Reliability and Security of D2D Backup Storage Systems using SATA Drives


Magnetic tape has long been used to backup computer information, customarily during dedicated, low use, 'overnight windows' when tape backup programs could be run without interfering with user applications. Over time these windows have shrunk to near non-existence due to the globalization of business through its use of the Internet and the World Wide Web. While tape system speeds have accelerated and tape capacities have increased, they have not keep pace with the demand for shorter backup windows, quicker restoration requirements, and the rapidly escalating volume of disk drive data being backed up. At the same time, the cost of PC disk drives ("ATA" computer interface) has dropped to be competitive with tape, and disk-to-disk (D2D) backup has become popular, particularly using the new Serial ATA (SATA) PC drives. A D2D system can run at the full speed of disk, and can use the higher capacity of PC disk drives (up to 400 Gbytes today), because backup is primarily serial data storage not needing the high high random access speed of the enterprise storage systems being backed up (which get high random access speed by running many smaller capacity disks in parallel). The current interest in SATA D2D backup is of concern because these are PC drives sold with narrow profit margins that limit drive reliability.
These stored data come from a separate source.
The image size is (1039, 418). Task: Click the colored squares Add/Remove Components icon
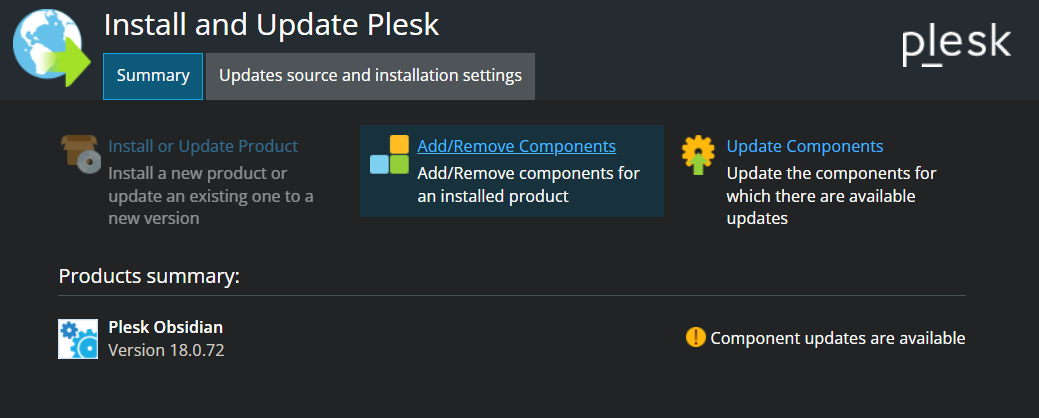pyautogui.click(x=389, y=154)
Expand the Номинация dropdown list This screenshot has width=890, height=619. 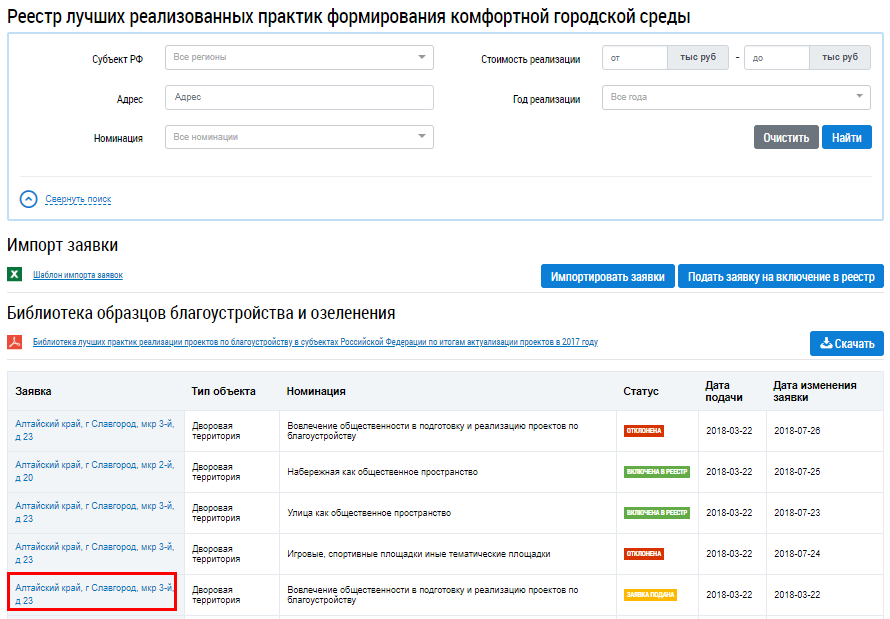(x=298, y=137)
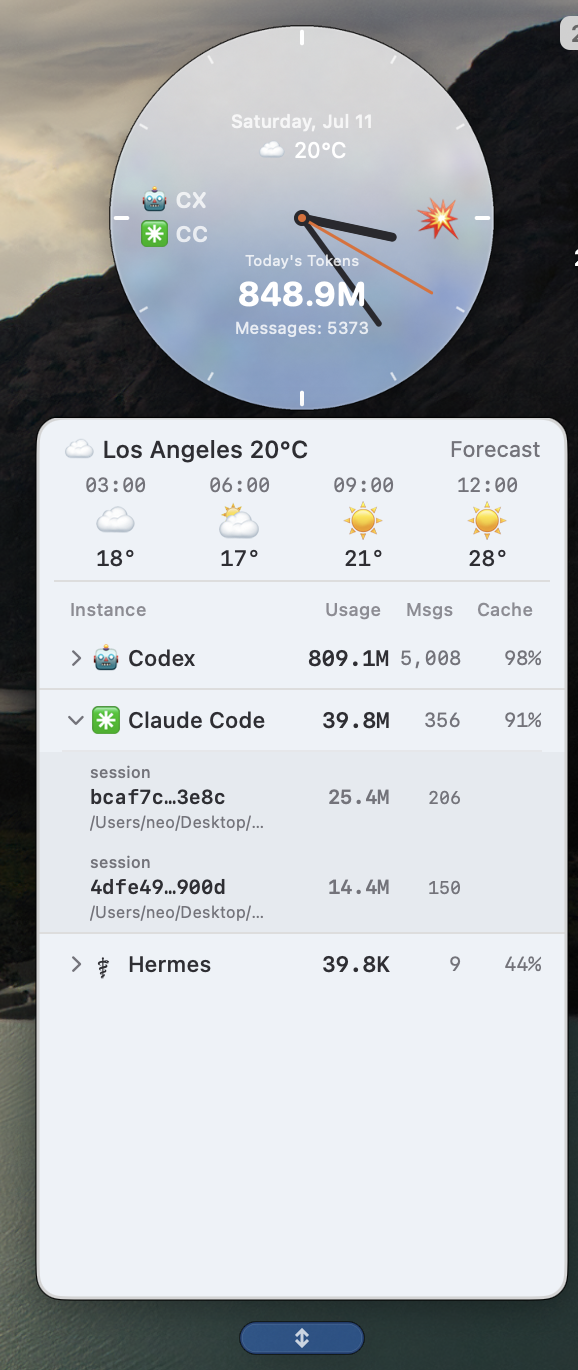Click the sun icon for the 12:00 forecast
This screenshot has height=1370, width=578.
tap(487, 521)
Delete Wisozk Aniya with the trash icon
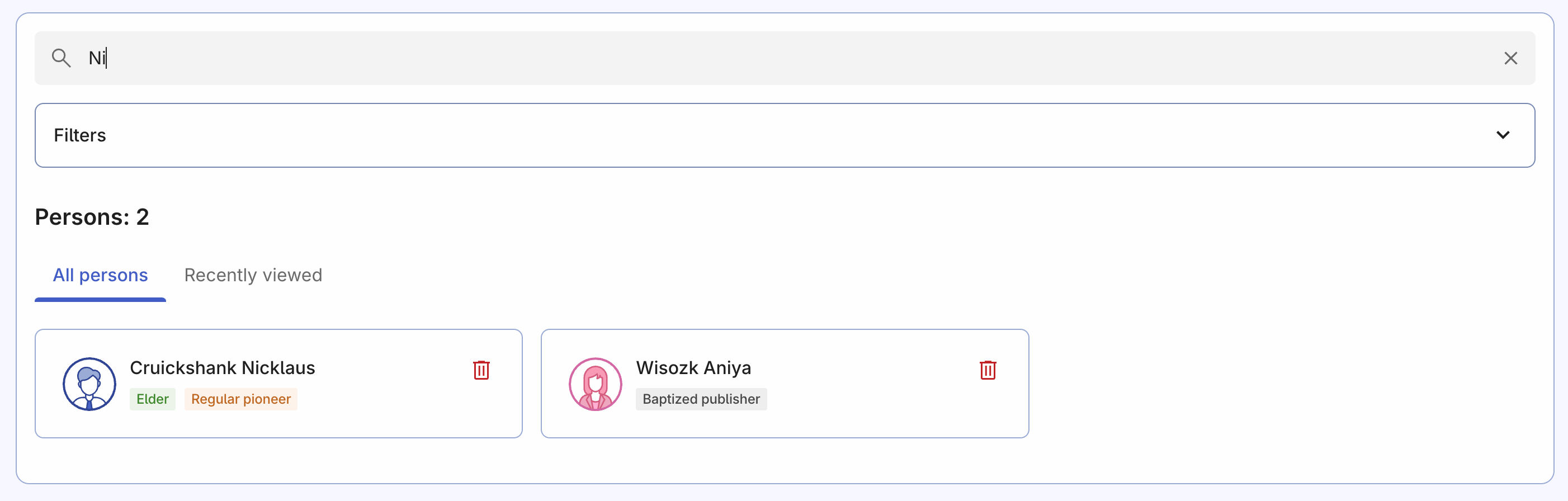 point(988,370)

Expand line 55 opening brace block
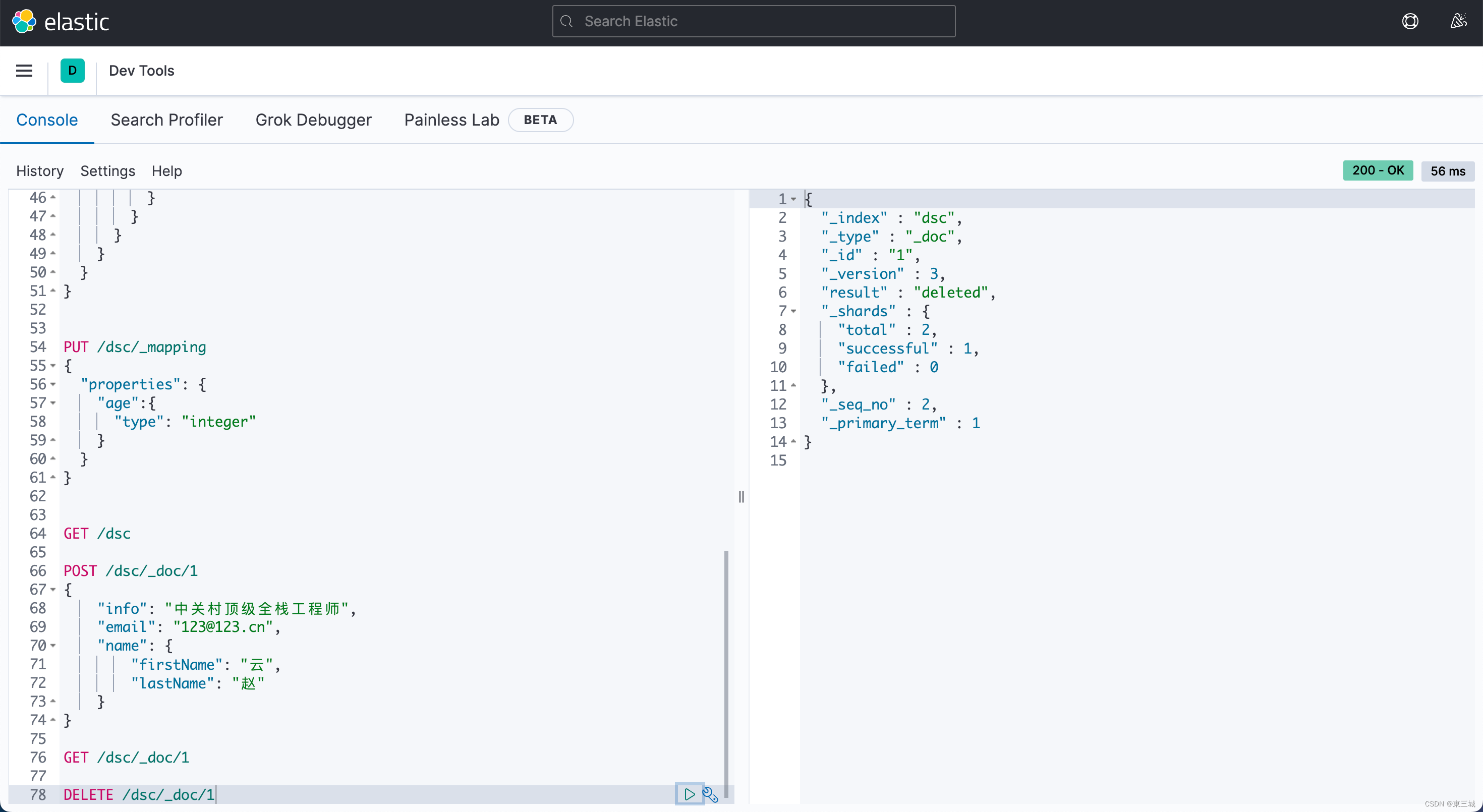tap(54, 365)
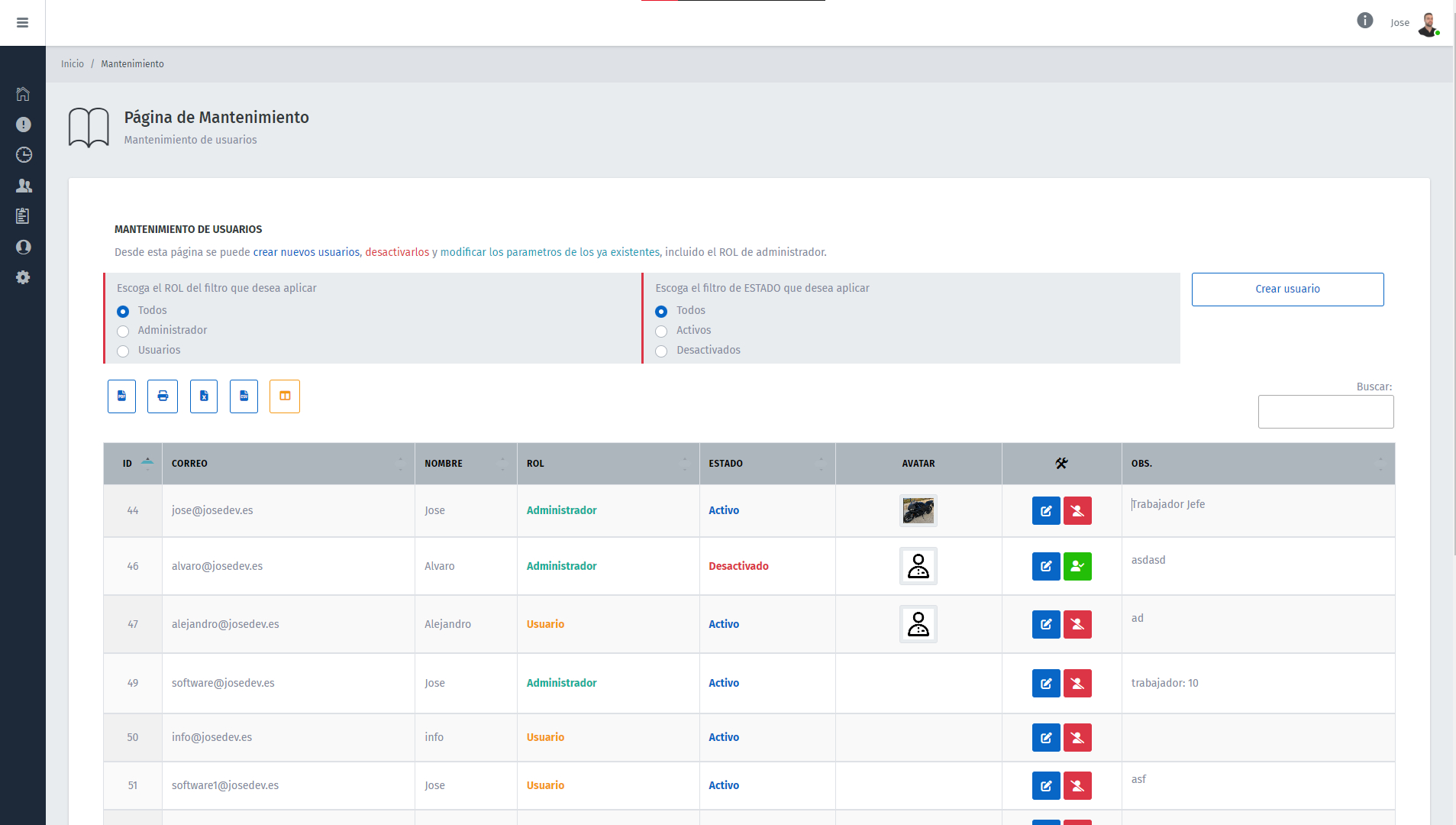The width and height of the screenshot is (1456, 825).
Task: Select the Administrador role filter
Action: pos(123,332)
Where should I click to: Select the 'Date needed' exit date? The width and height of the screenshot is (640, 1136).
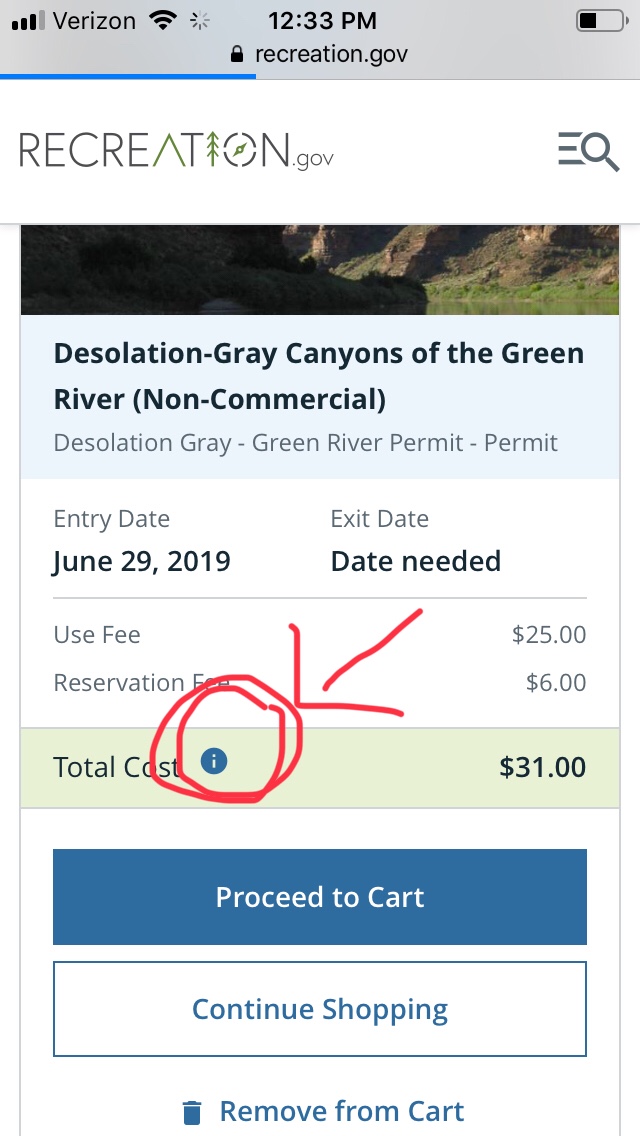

This paper addresses the fact that the reliability of SATA PC drives is inherently lower than enterprise-class drives (SCSI and Fiber Channel "SCSI/FC"). Methods are proposed for SATA storage system designers to achieve high system level reliability by requiring appropriate SATA drive reliability testing, by increased RAID redundancy, and by system management of drive failure warnings. A method is proposed for maintaining user data security in removable D2D archival drives.